CONSIGNES.
- A) D'après l'extrait du jugement sur l'infraction disciplinaire, pour quel comportement le demandeur a-t-il été accusé, et en quoi ce comportement correspondait-il à la disposition invoquée ? Répondez en une à trois phrases.
- B) Reprenez le jugement sur l'infraction disciplinaire commise à Joyceville à partir de la fin de l'extrait.

Référence : 2007 CF 798

Ottawa (Ontario), le 31 juillet 2007

EN PRÉSENCE DE MADAME LA JUGE SIMPSON

 

 

ENTRE :

ALAN MACDONALD

demandeur

et

 

LE PROCUREUR GÉNÉRAL DU CANADA

défendeur

 

MOTIFS DU JUGEMENT ET JUGEMENT

 

[1]               Le demandeur a été déclaré coupable d’une infraction disciplinaire mineure le 10 septembre 2004, alors qu’il était détenu à l’Établissement de Joyceville. L’accusation était fondée sur l’alinéa 40f) de la Loi sur le système correctionnel et la mise en liberté sous condition, L.C. 1992, ch. 20 (la Loi). Cette disposition prévoit :

40. Est coupable d’une infraction disciplinaire le détenu qui :

 

f) agit de manière irrespectueuse ou outrageante envers un agent au point de compromettre l’autorité de celui-ci ou des agents en général;

40. An inmate commits a disciplinary offence who

 

(f) is disrespectful or abusive toward a staff member in a manner that could undermine a staff member’s authority;

 

[2]               La preuve produite lors de l’audience devant le tribunal disciplinaire pour infractions mineures de Joyceville se trouvait dans la première des quatre parties d’un document intitulé « Rapport de l’infraction d’un détenu et avis de l’accusation ». Un exposé circonstancié, que j’appellerai « l’accusation écrite », figurait dans la section intitulée « Description de l’infraction » qui a été signée par l’agente D. Beynen (l’agente ayant déposé l’accusation). Cette occupation écrite était la suivante:

[traduction] À la date et vers l’heure indiquées ci‑dessus, M. Macdonald a regardé l’auteure du présent document et a ri en se rendant à sa cellule en vue du comptage, au point de compromettre l’autorité de cette personne.

(Lignes de données de pointage)
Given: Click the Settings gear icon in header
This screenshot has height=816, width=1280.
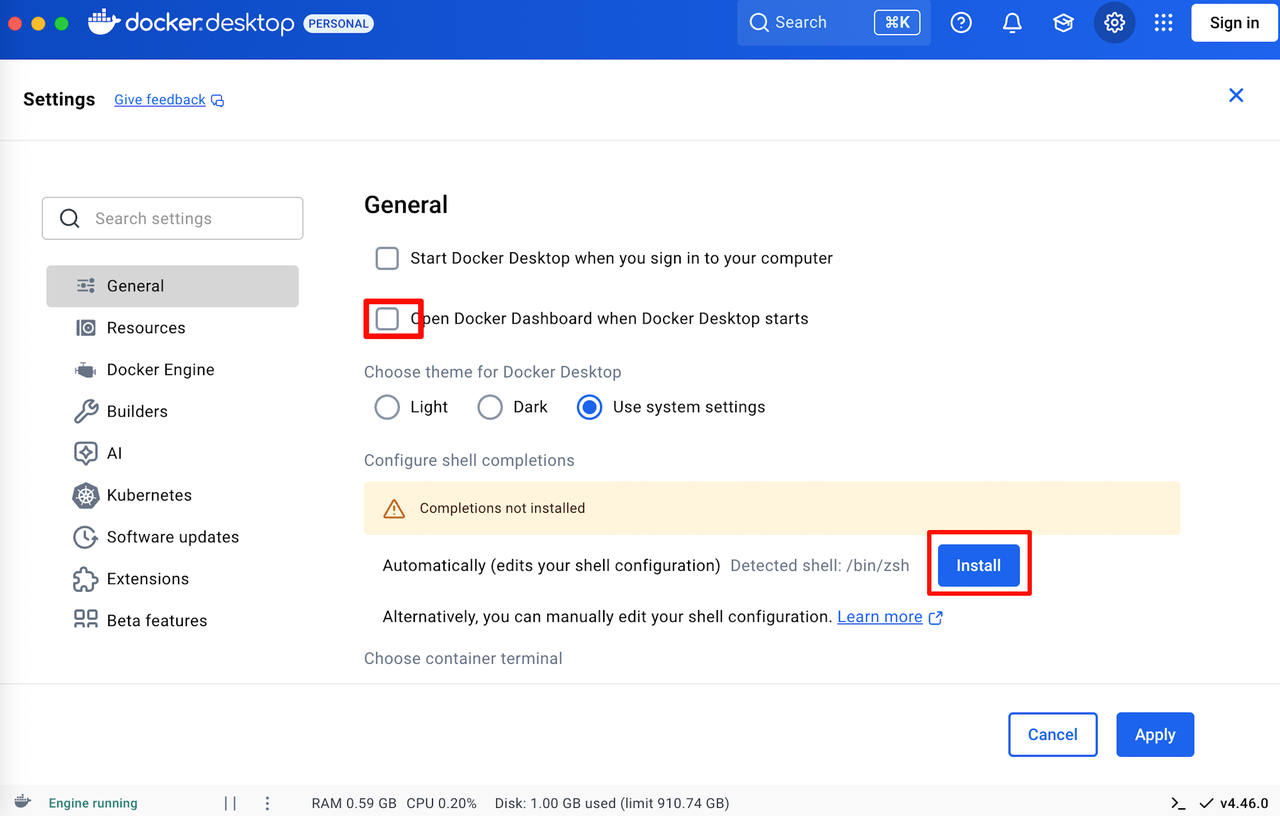Looking at the screenshot, I should 1114,23.
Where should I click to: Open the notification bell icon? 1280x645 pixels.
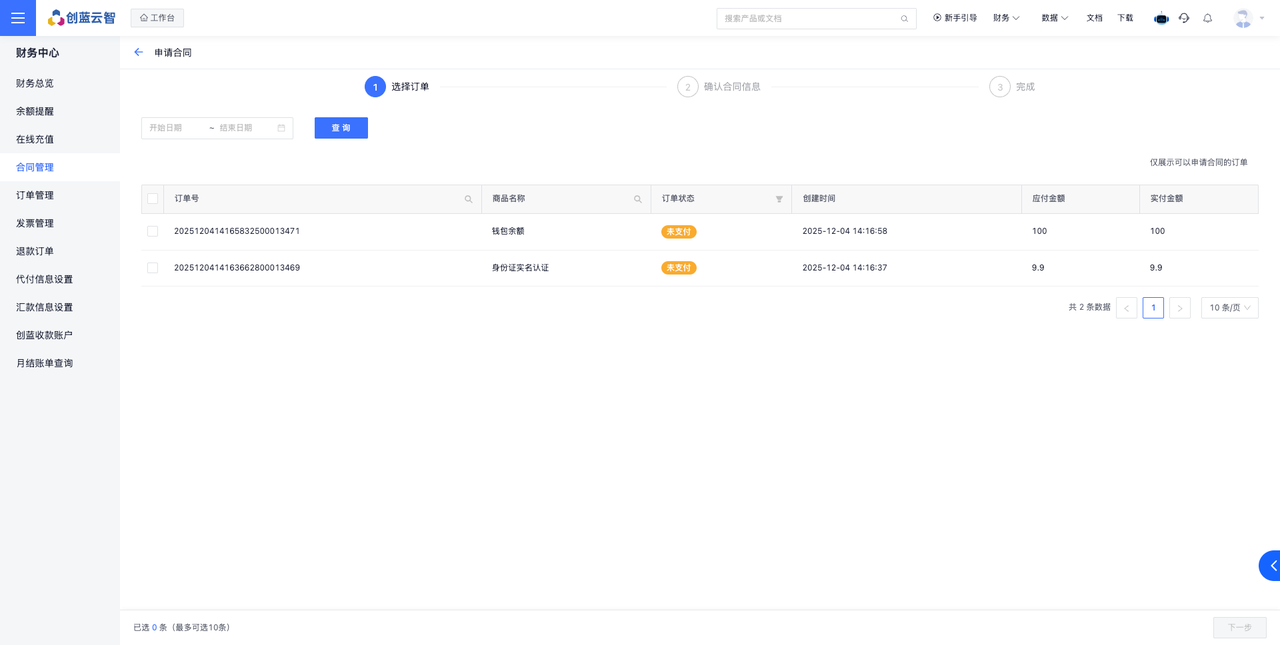(1207, 18)
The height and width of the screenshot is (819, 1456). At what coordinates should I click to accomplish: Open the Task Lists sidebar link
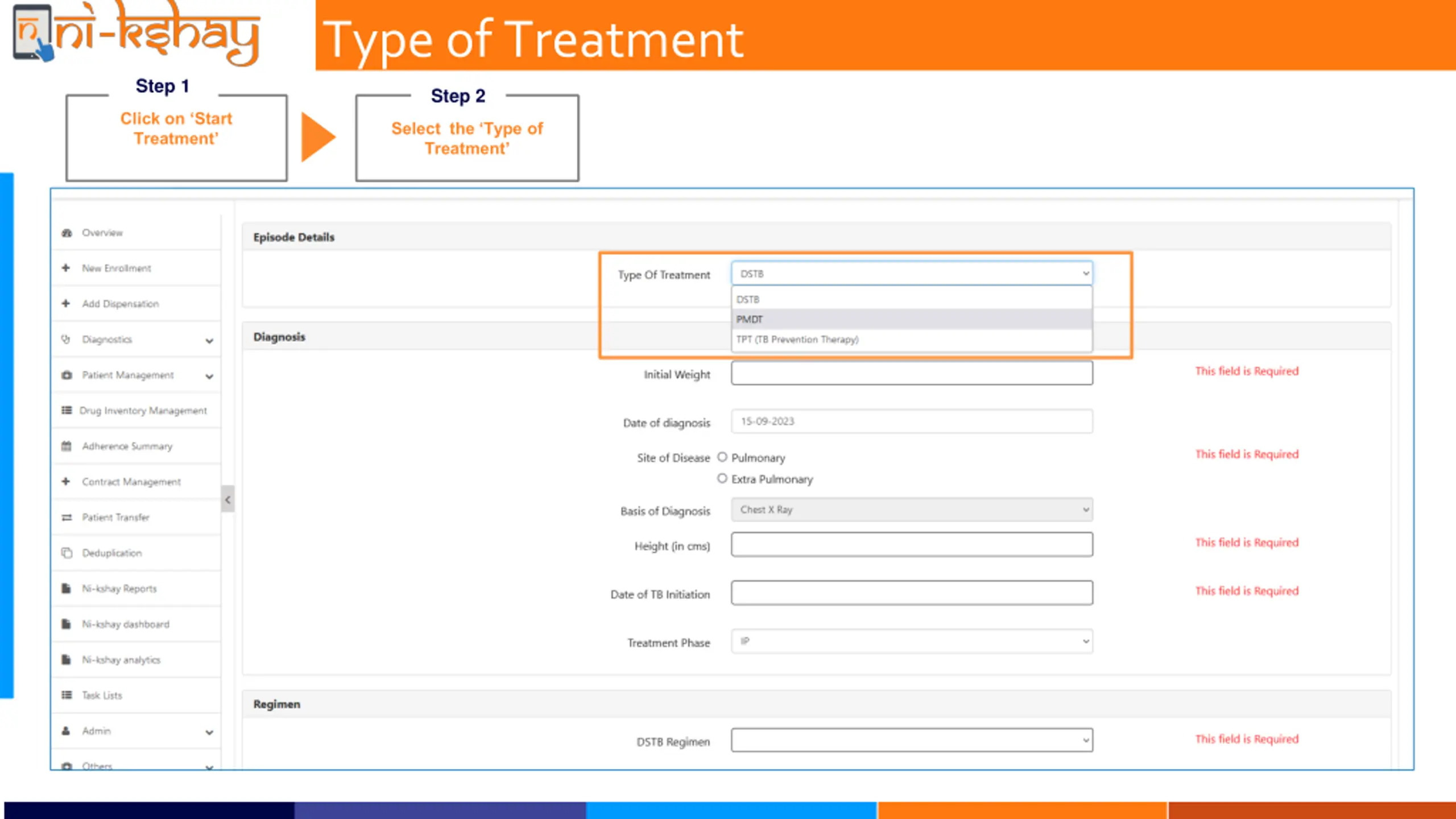point(102,695)
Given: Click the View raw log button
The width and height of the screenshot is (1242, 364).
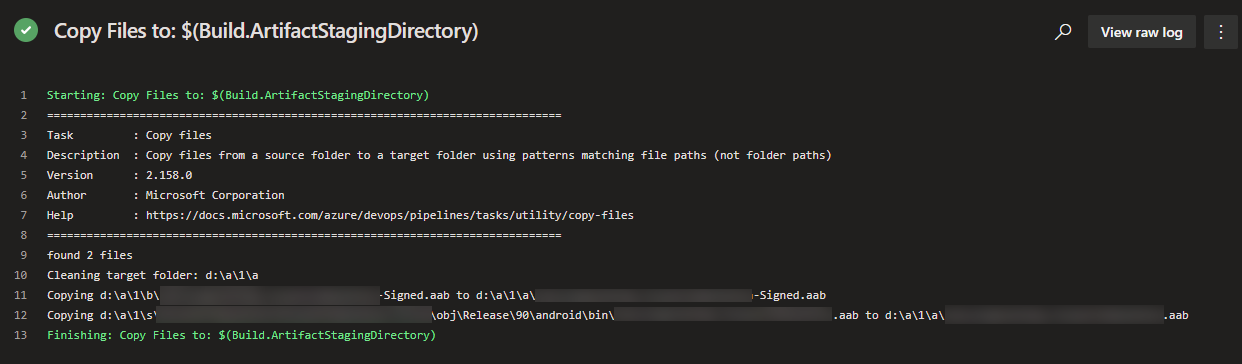Looking at the screenshot, I should point(1141,32).
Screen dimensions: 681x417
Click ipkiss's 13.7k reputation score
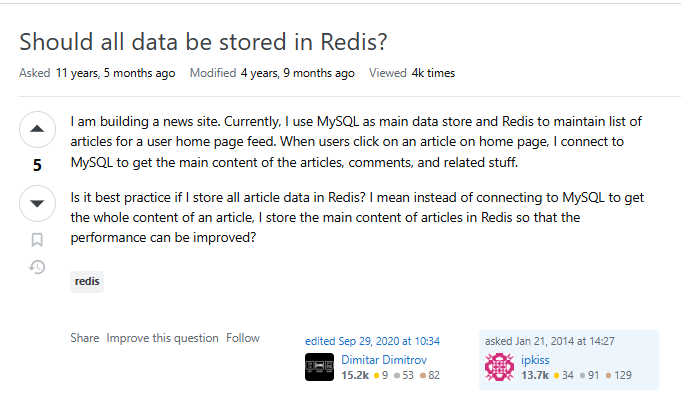pyautogui.click(x=535, y=375)
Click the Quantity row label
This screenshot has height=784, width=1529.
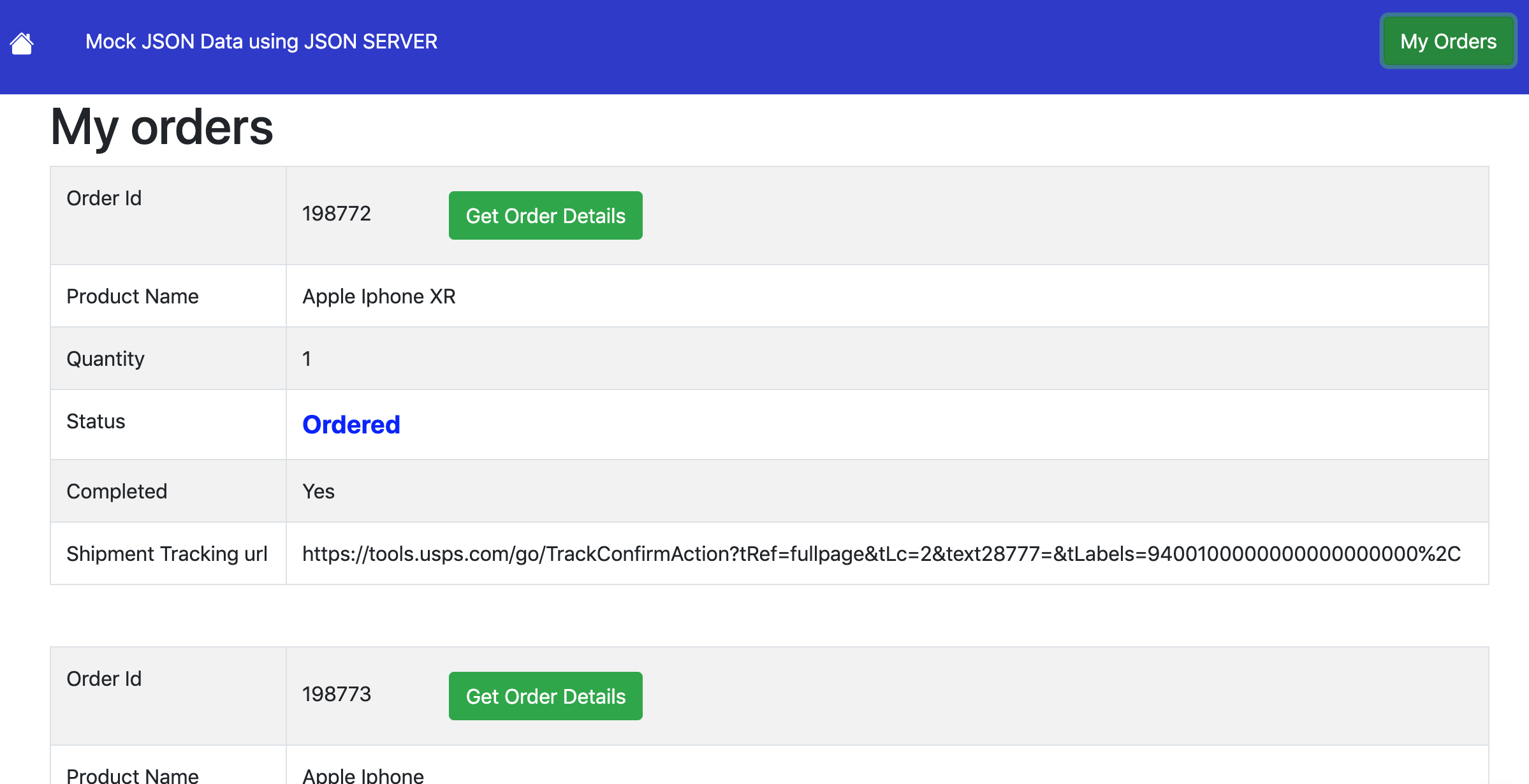click(105, 359)
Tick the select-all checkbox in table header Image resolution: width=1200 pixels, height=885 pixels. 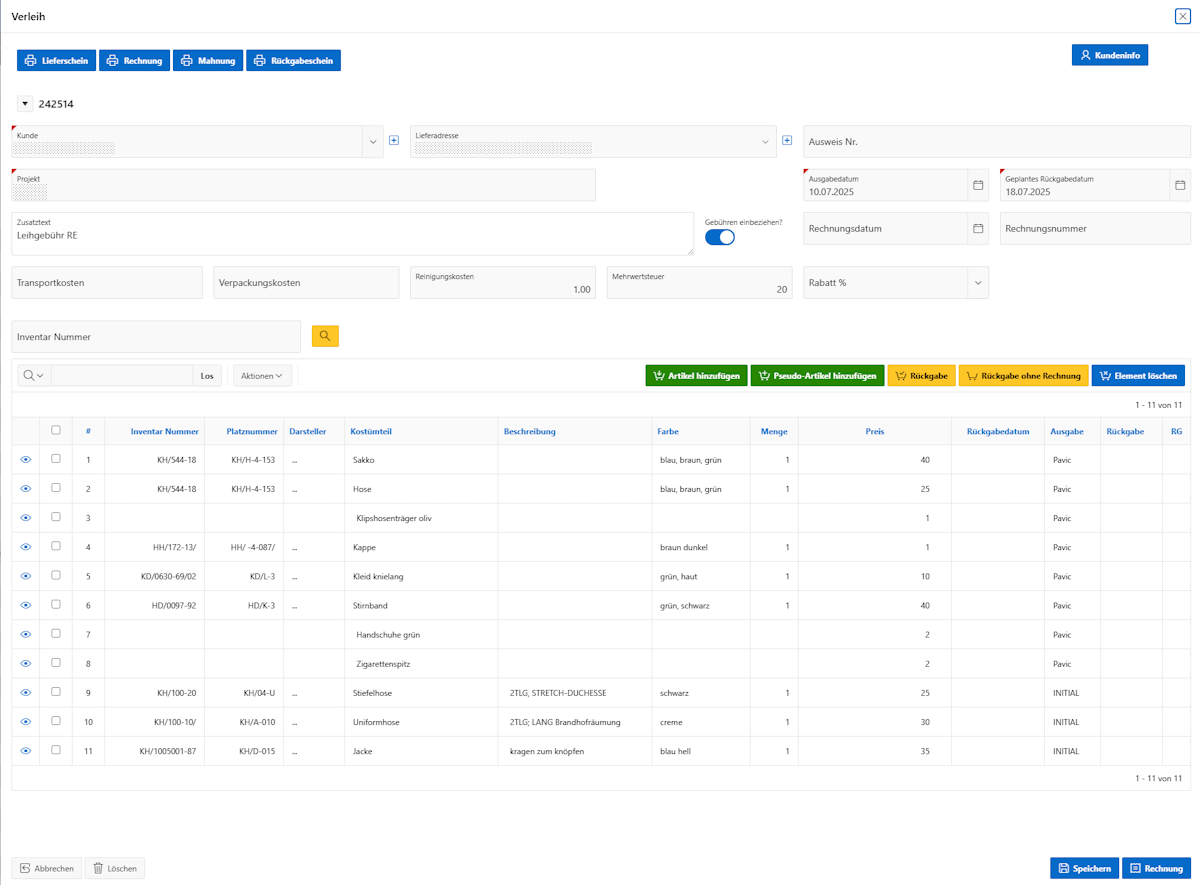(56, 430)
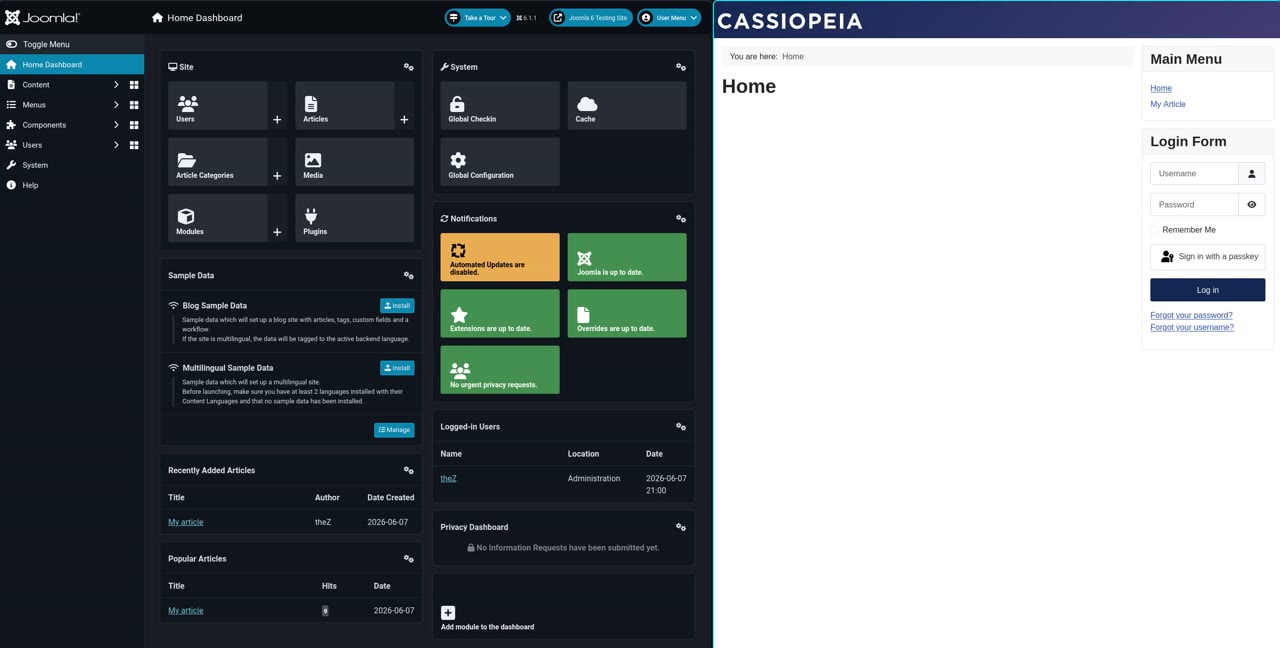Open the Global Checkin tile
Image resolution: width=1280 pixels, height=648 pixels.
(499, 105)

RÉPONSES.
- A) Selon l'accusation écrite signée par l'agente D. Beynen, M. Macdonald l'a regardée et a ri en se rendant à sa cellule pour le comptage, au point de compromettre l'autorité de cette agente. Ce comportement relevait de l'alinéa 40f) de la Loi, qui rend coupable d'une infraction disciplinaire le détenu qui agit de manière irrespectueuse ou outrageante envers un agent au point de compromettre l'autorité de celui-ci ou des agents en général.

- B)
 

[3]               Personne n’a témoigné et, sur la foi uniquement de l’accusation écrite, le demandeur a été déclaré coupable par la surveillante correctionnelle qui a présidé l’audience (la présidente de l’audience). Celle‑ci lui a infligé un avertissement ou une réprimande comme peine.

 

[4]               Après avoir été déclaré coupable, le demandeur a déposé une plainte visant la procédure suivie par le tribunal disciplinaire pour infractions mineures (la plainte) et, ensuite, des griefs aux trois paliers du régime de règlement des griefs des détenus. Les trois paliers sont les suivants : 1) le niveau de l’établissement; 2) le niveau régional; 3) le niveau national. La plainte et les griefs ont tous été rejetés. La présente demande de contrôle judiciaire a trait à la décision rendue au niveau national en date du 3 mai 2006 (la décision) par un analyste de la Section des recours pour les détenus, à l’administration centrale de Service correctionnel Canada (le décideur).

 

[5]               Dans sa plainte, sous le titre [traduction] « Mesure demandée », le demandeur parlait d’[traduction] « allégations non prouvées ». Dans la section intitulée [traduction] « Plainte », il se plaignait de ne pouvoir [traduction] « […] questionner ou affronter son accusateur […] ». À mon avis, ce document révèle que le demandeur considérait que la preuve était insuffisante pour étayer la déclaration de culpabilité prononcée contre lui, parce que l’agente ayant déposé l’accusation n’avait pas témoigné.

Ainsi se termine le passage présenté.